One of my main drivers is to improve the insulation/reduce heating and cooling needs which there is some discussion here http://www.renovateforum.com/f193/an...36/index2.html 
I see price as only one part of the decision, the other equally or more important is you will end up with good job, within the agreed time and budget. (so any references good here). 
Geoff

----------


## Geoff2005

> Just note that changing from a tile roof to a sheet roof will require the trusses and top plate tie down to be increased. Especially check girders. I'd personally check the engineering of the girders and main trusses themselves and all truss connection boots.

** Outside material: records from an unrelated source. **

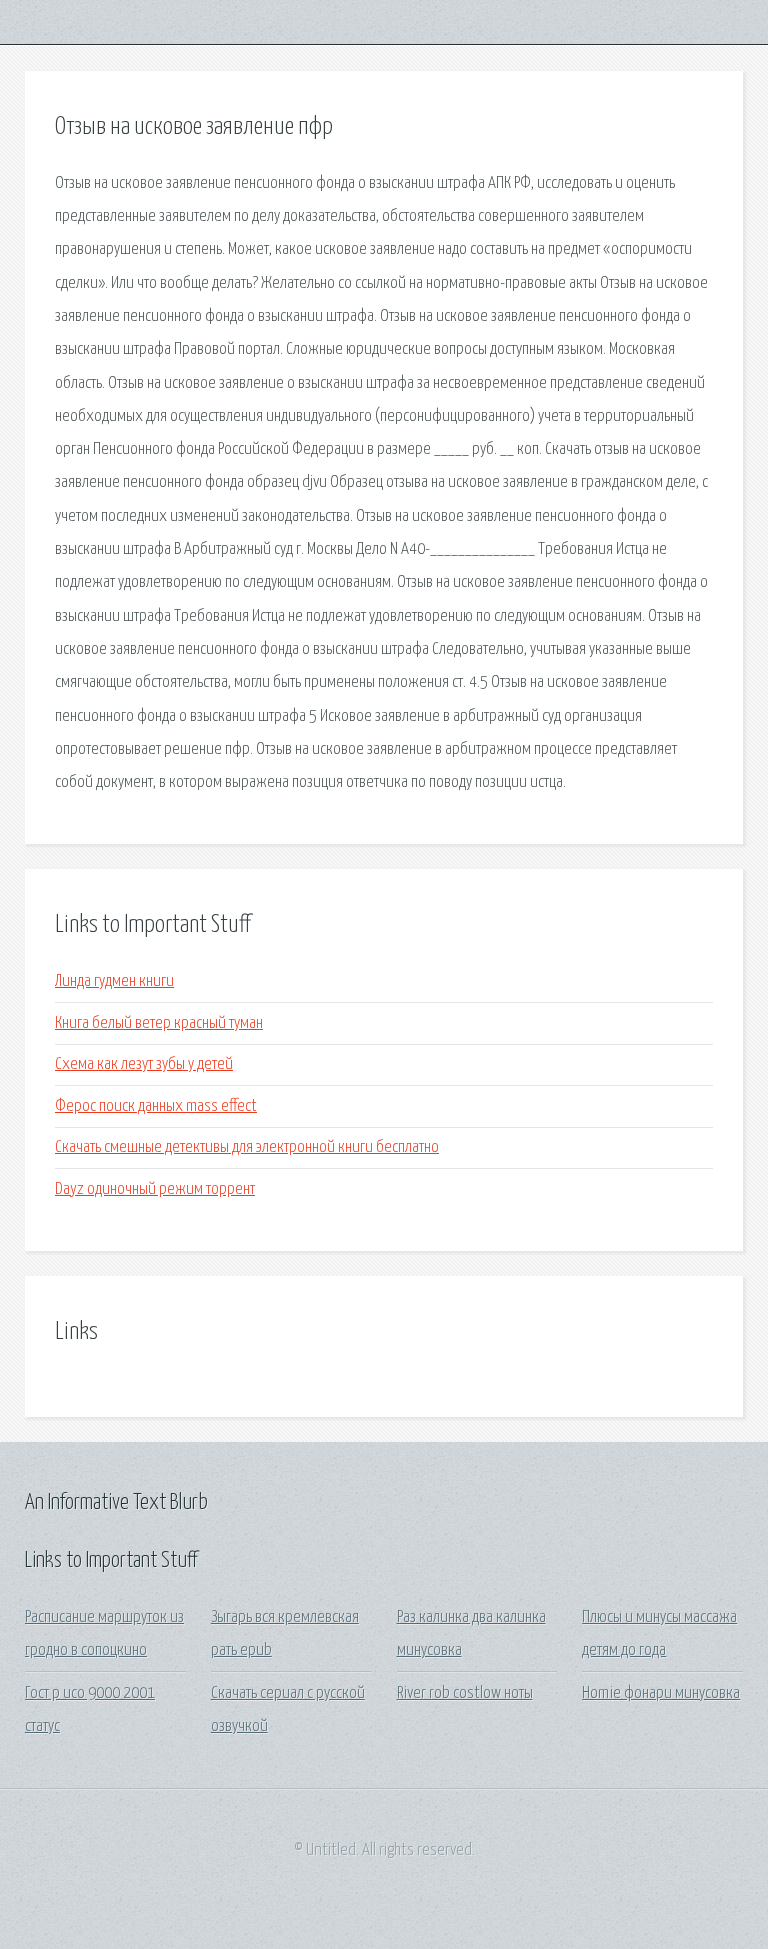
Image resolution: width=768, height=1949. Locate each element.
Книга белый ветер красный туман (159, 1023)
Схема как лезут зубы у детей (144, 1064)
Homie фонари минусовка (661, 1693)
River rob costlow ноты (465, 1693)
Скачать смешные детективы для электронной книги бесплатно (247, 1147)
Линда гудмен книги (114, 981)
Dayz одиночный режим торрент (155, 1189)
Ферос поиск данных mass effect (156, 1106)
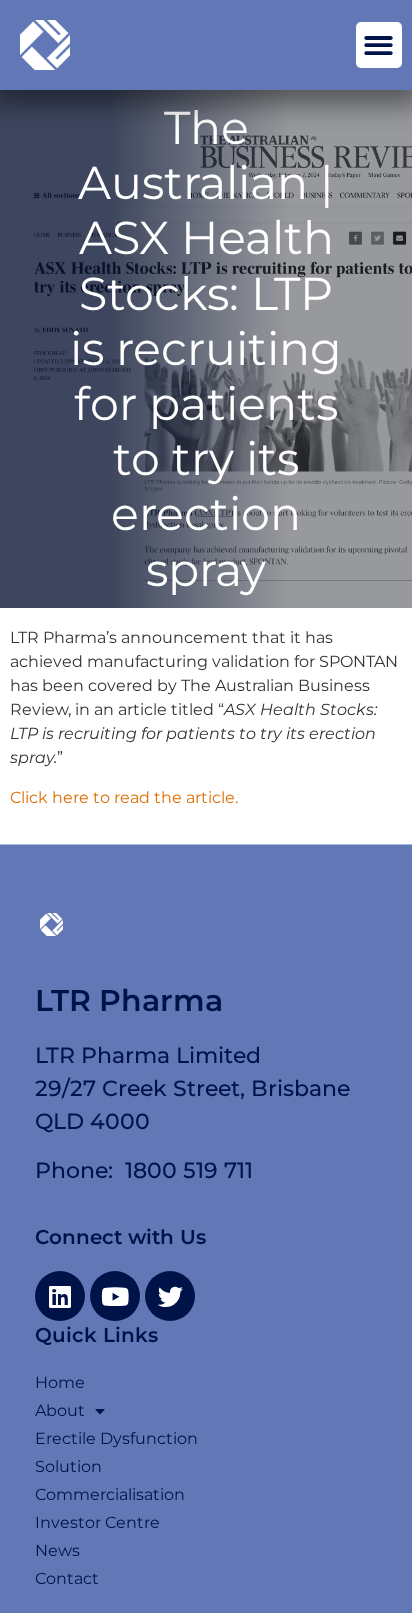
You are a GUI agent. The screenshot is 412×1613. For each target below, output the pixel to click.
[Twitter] (170, 1296)
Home (60, 1382)
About (60, 1410)
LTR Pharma (129, 1000)
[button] (379, 45)
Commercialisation (110, 1494)
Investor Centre (97, 1522)
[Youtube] (115, 1296)
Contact (67, 1578)
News (57, 1550)
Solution (68, 1466)
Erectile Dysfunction (116, 1438)
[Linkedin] (60, 1296)
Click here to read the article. (124, 797)
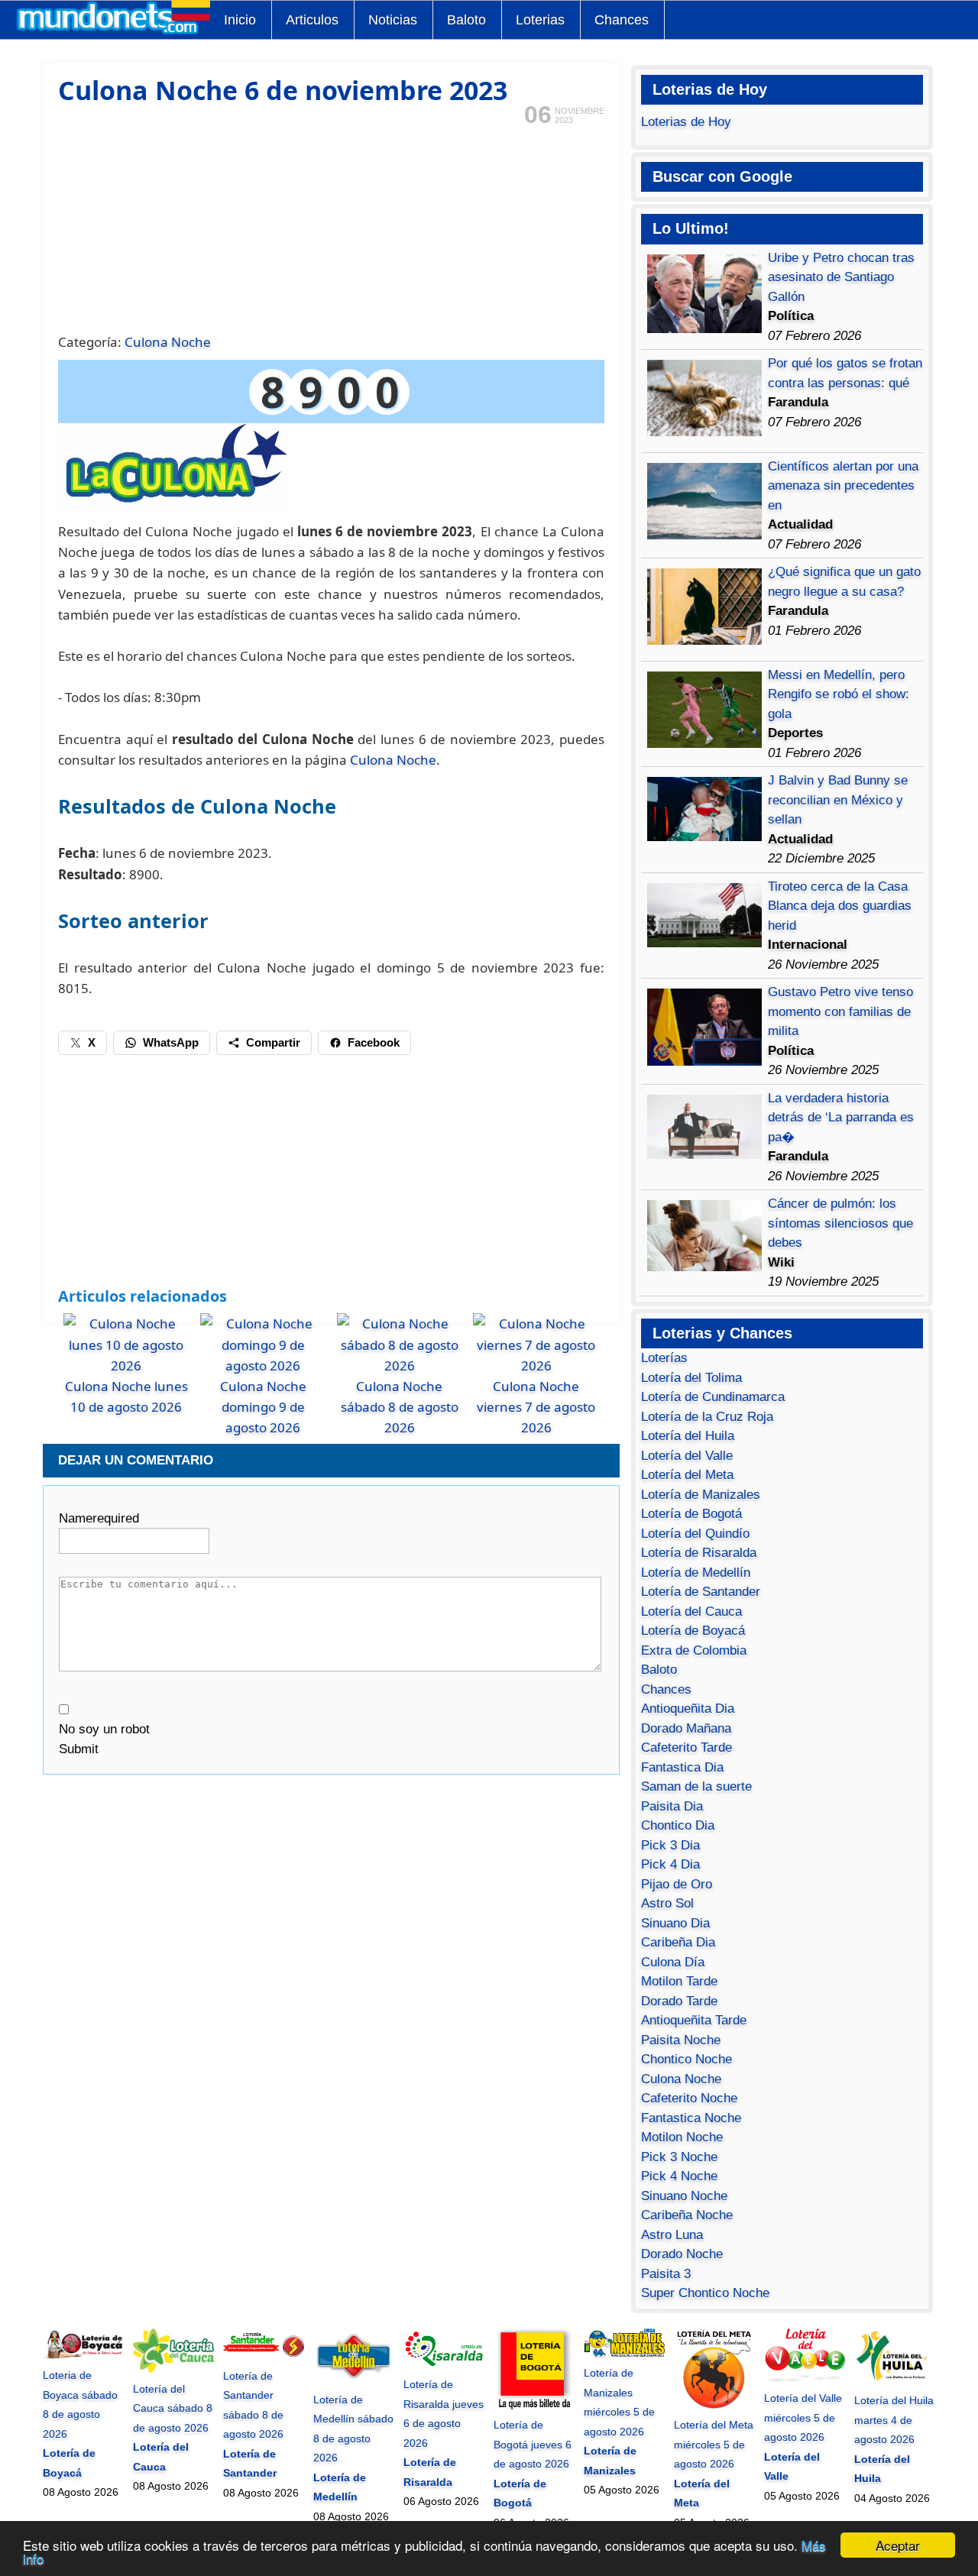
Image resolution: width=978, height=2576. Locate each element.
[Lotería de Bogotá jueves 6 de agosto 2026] (534, 2406)
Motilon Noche (682, 2137)
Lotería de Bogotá (691, 1513)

  On this front I have acertained from the local council that any planned change of this nature would need building approval, I anticipate that process would check the correct boxes ( I could be wrong here but will ask contarctors what process they would use in doing the job, if they don't mention assessement/approval I guess we wont get to the next round. 
I would expect as a dead load the structure for tile roof would be overkill for Colorbond but that reduction in mass, reduction in airflow paths will increase "lift" in high winds and the structure may pull apart. I can't personally check it though (as I did structures 101 and 102 a long time ago and havent applied the knowledge) so might need to rely on outside expertise

----------


## Pezz

Did either of you go ahead with this? Im looking to do the same thing and trying to find recommendations on which company to use and or avoid. 
Pezz.

----------


## avagom8

Hi Everyone Your best bet would be to speak with a building surveyor in your shire.Explain to them in detail what you are proposing and they will point you in the right directions.Contractors  when contracted to take on these sorts of jobs must comply with certain standards which can be obtained from Standards Australia.They would need to remove existing battens insulation etc.QA good idea is to ring the salvage yards and ask them how much they will pay per tile.Certain second hand tiles are worth quite alot.I thouroughly recommend using Insulbreak Insulation thats stuff seriously works.all the best

----------